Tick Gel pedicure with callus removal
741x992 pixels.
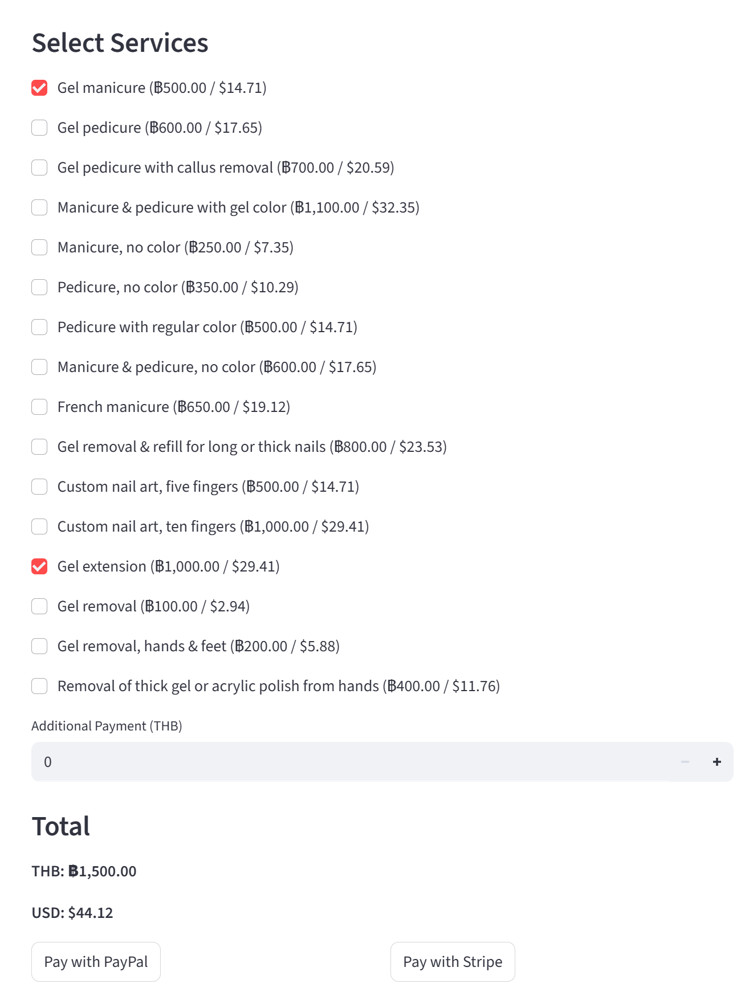pos(39,168)
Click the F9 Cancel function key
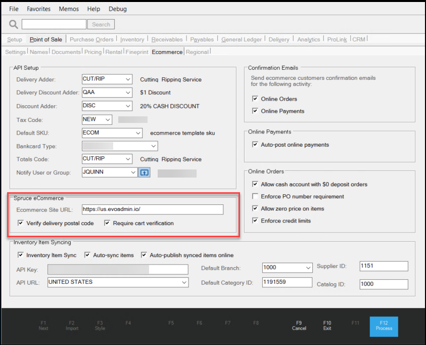 pos(299,325)
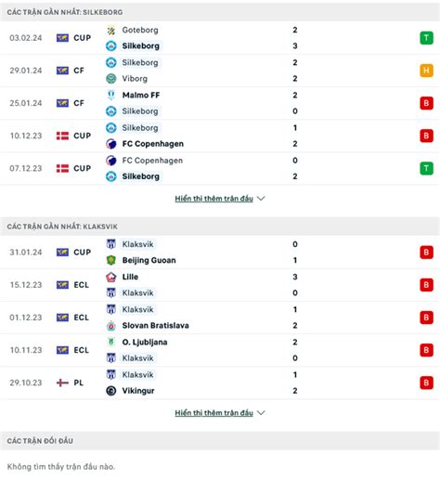Click the Beijing Guoan crest icon
The image size is (440, 480).
(111, 260)
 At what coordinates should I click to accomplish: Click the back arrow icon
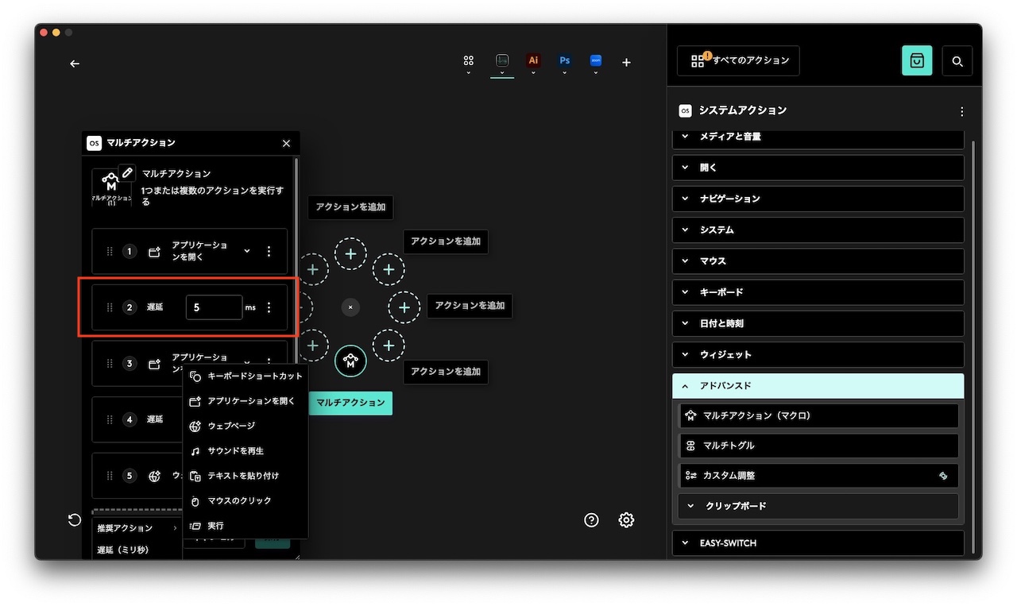(x=75, y=64)
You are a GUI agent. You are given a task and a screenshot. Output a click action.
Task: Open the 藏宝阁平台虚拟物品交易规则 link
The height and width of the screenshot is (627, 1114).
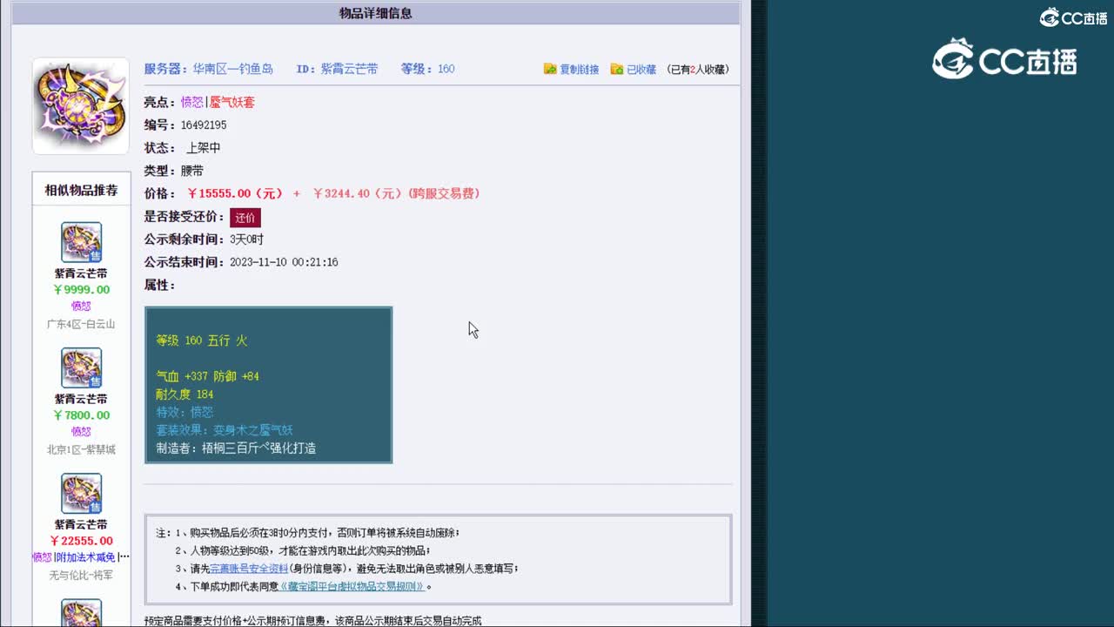(354, 586)
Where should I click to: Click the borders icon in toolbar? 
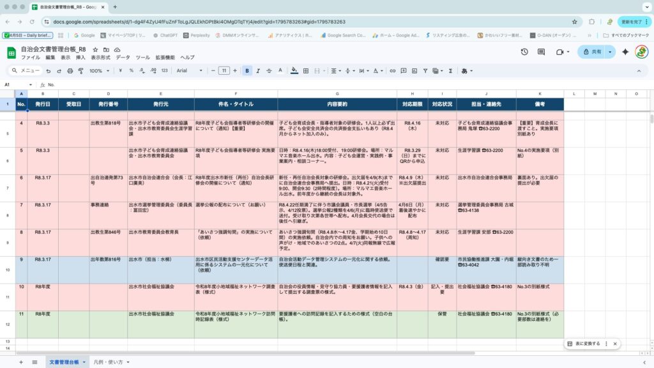(305, 71)
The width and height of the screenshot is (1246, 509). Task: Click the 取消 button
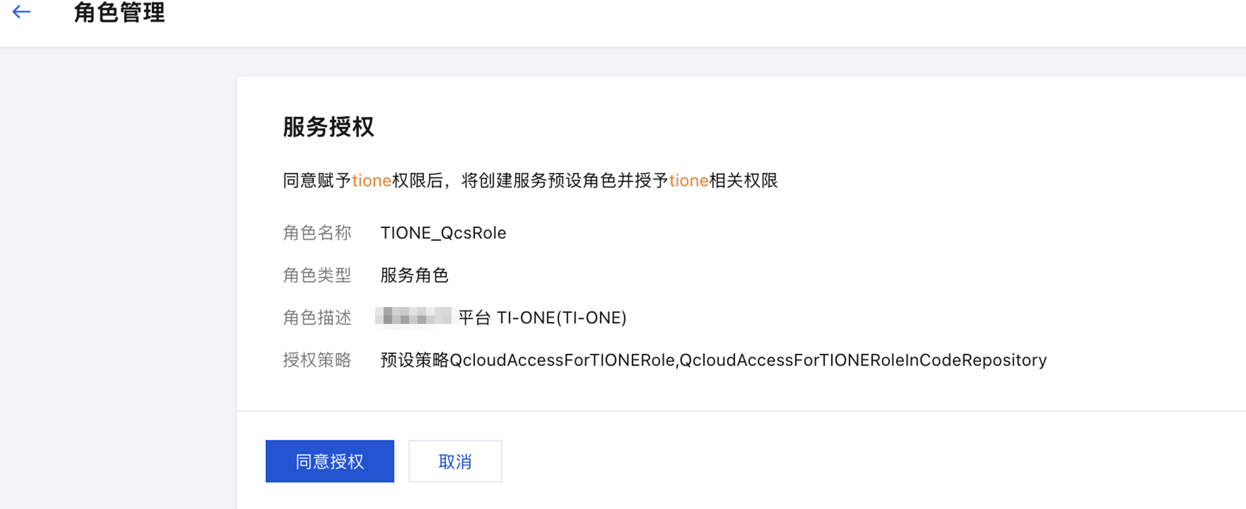coord(455,461)
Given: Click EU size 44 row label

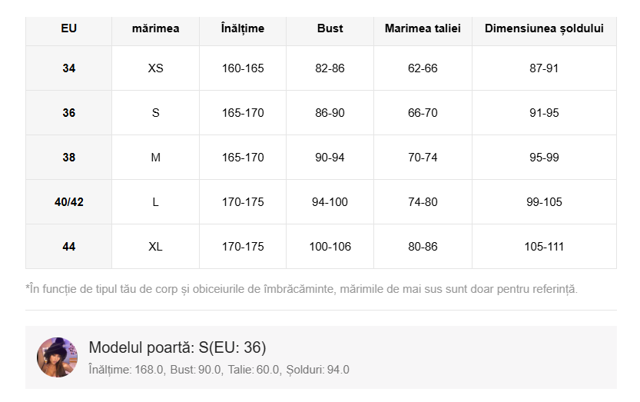Looking at the screenshot, I should (69, 247).
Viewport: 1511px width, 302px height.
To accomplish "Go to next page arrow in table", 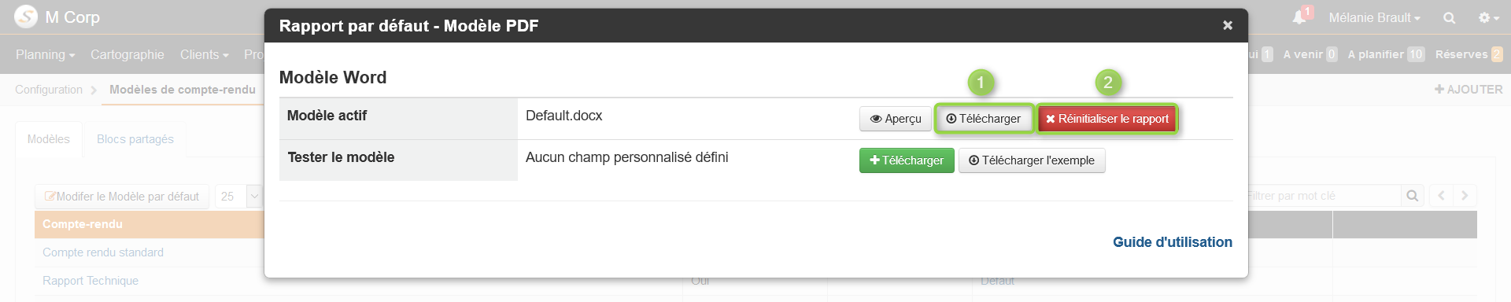I will (1465, 196).
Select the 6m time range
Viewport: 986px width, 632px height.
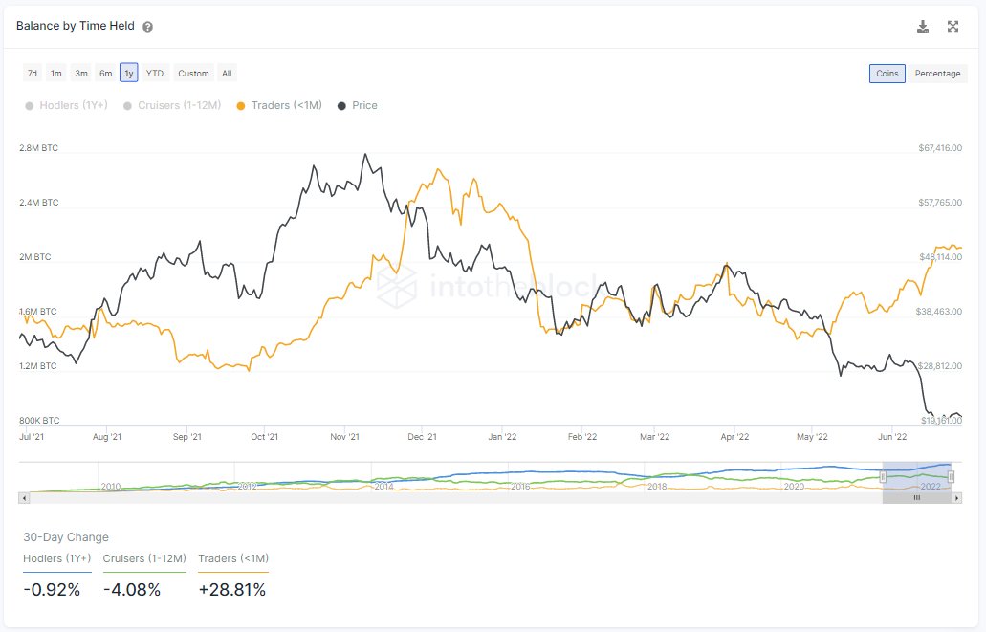(x=105, y=74)
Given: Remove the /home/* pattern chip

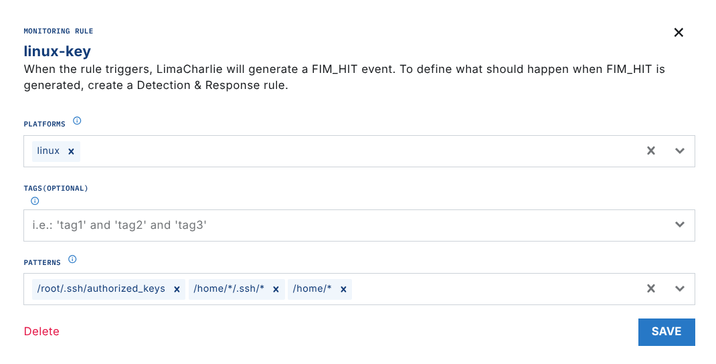Looking at the screenshot, I should click(343, 289).
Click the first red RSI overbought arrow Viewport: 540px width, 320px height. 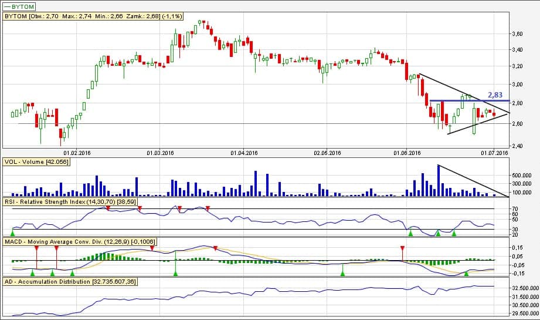[108, 208]
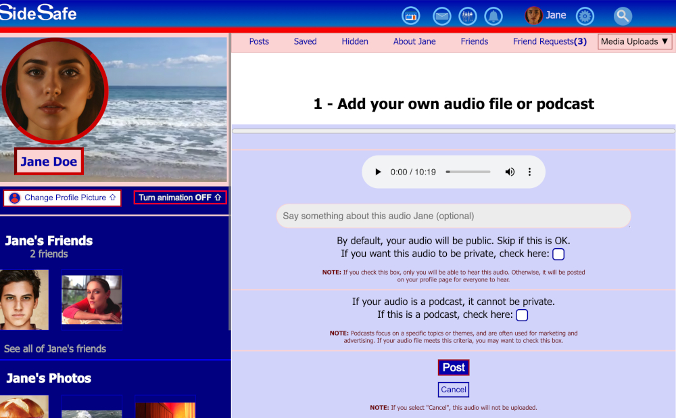Viewport: 676px width, 418px height.
Task: View Friend Requests(3)
Action: (550, 41)
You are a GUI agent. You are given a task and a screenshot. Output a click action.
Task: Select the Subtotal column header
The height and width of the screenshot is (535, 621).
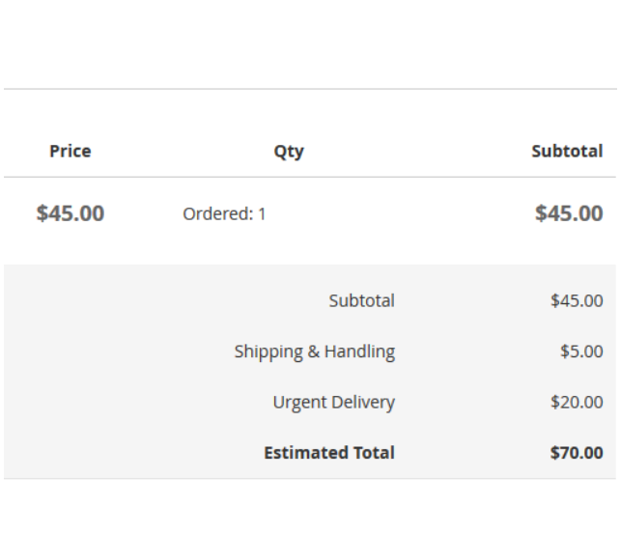coord(567,151)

■ **Problem requirements**:
Search the listing above for "Select" and copy every line that holds it.

■ **Reply to the task**:
Select the 6m time range
Task: Select the Subtotal column header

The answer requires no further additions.